This section discusses the collection and storage of data for use in analysis and response. Effective security analysis requires collecting data from widely disparate sources, each of which provides part of a picture about a particular event taking place on a network.
To understand the need for hybrid data sources, consider that most modern bots are general-purpose software systems. A single bot may use multiple techniques to infiltrate and attack other hosts on a network. These attacks may include buffer overflows, spreading across network shares, and simple password cracking. A bot attacking an SSH server with a password attempt may be logged by that host’s SSH logfile, providing concrete evidence of an attack but no information on anything else the bot did. Network traffic might not be able to reconstruct the sessions, but it can tell you about other actions by the attacker—including, say, a successful long session with a host that never reported such a session taking place, no siree.
The core challenge in data-driven analysis is to collect sufficient data to reconstruct rare events without collecting so much data as to make queries impractical. Data collection is surprisingly easy, but making sense of what’s been collected is much harder. In security, this problem is complicated by the rare actual security threats.
Attacks are common, threats are rare. The majority of network traffic is innocuous and highly repetitive: mass emails, everyone watching the same YouTube video, file accesses. Interspersed among this traffic are attacks, but the majority of the attacks will be automated and unsubtle: scanning, spamming, and the like. Within those attacks will be a minority, a tiny subset representing actual threats.
That security is driven by rare, small threats means that almost all security analysis is I/O bound: to find phenomena, you have to search data, and the more data you collect, the more you have to search. To put some concrete numbers on this, consider an OC-3: a single OC-3 can generate 5 terabytes of raw data per day. By comparison, an eSATA interface can read about 0.3 gigabytes per second, requiring several hours to perform one search across that data, assuming that you’re reading and writing data across different disks.
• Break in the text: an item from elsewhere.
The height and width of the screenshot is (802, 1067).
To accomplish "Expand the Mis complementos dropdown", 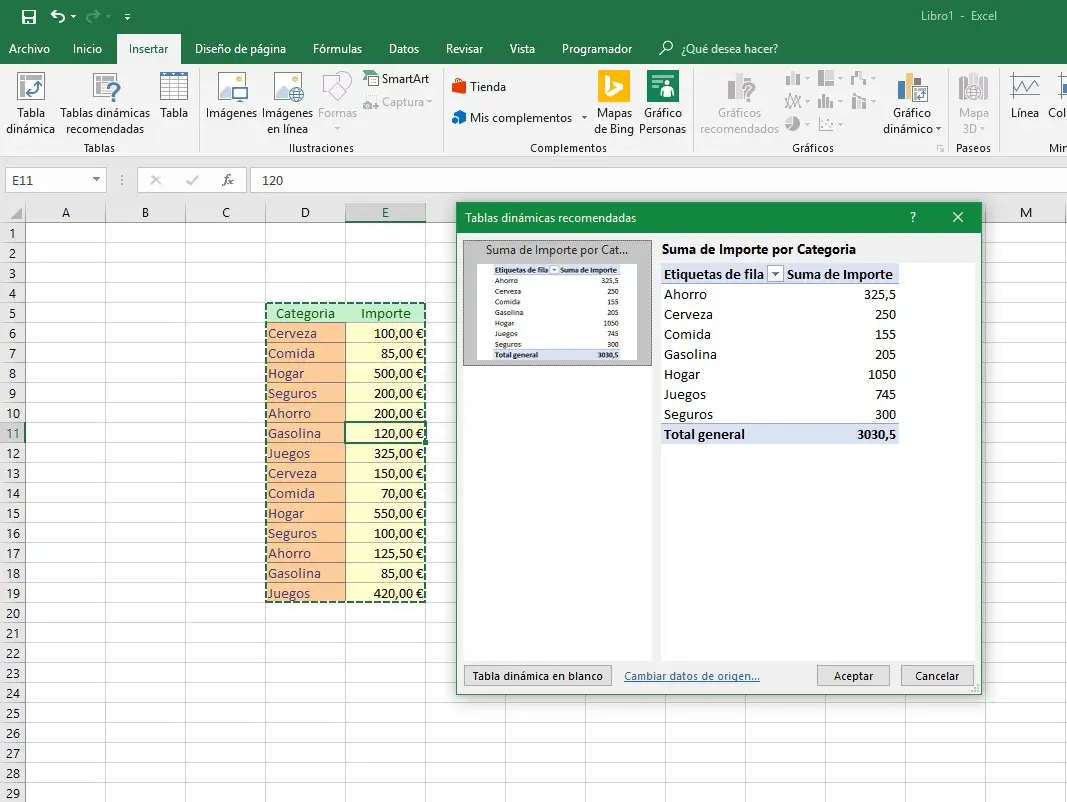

The need to collect data from multiple sources introduces redundancy, which costs additional disk space and increases query times. It is completely possible to instrument oneself blind.
A well-designed storage and query system enables analysts to conduct arbitrary queries on data and expect a response within a reasonable time frame. A poorly designed one takes longer to execute the query than it took to collect the data. Developing a good design requires understanding how different sensors collect data; how they complement, duplicate, and interfere with each other; and how to effectively store this data to empower analysis. This section is focused on these problems.
This section is divided into seven chapters. Chapter 1 is an introduction to the general process of sensing and data collection, and introduces vocabulary to describe how different sensors interact with each other. Chapter 2 discusses the collection of network data—its value, points of collection, and the impact of vantage on network data collection. Chapter 3 discusses sensors and outputs. Chapter 4 focuses on service data collection and vantage. Chapter 5 focuses on the content of service data—logfile data, its format, and converting it into useful forms. Chapter 6 is concerned with host-based data, such as memory or filesystem state, and how that affects network data analysis. Chapter 7 discusses active domain data, scanning and probing to find out what a host is actually doing.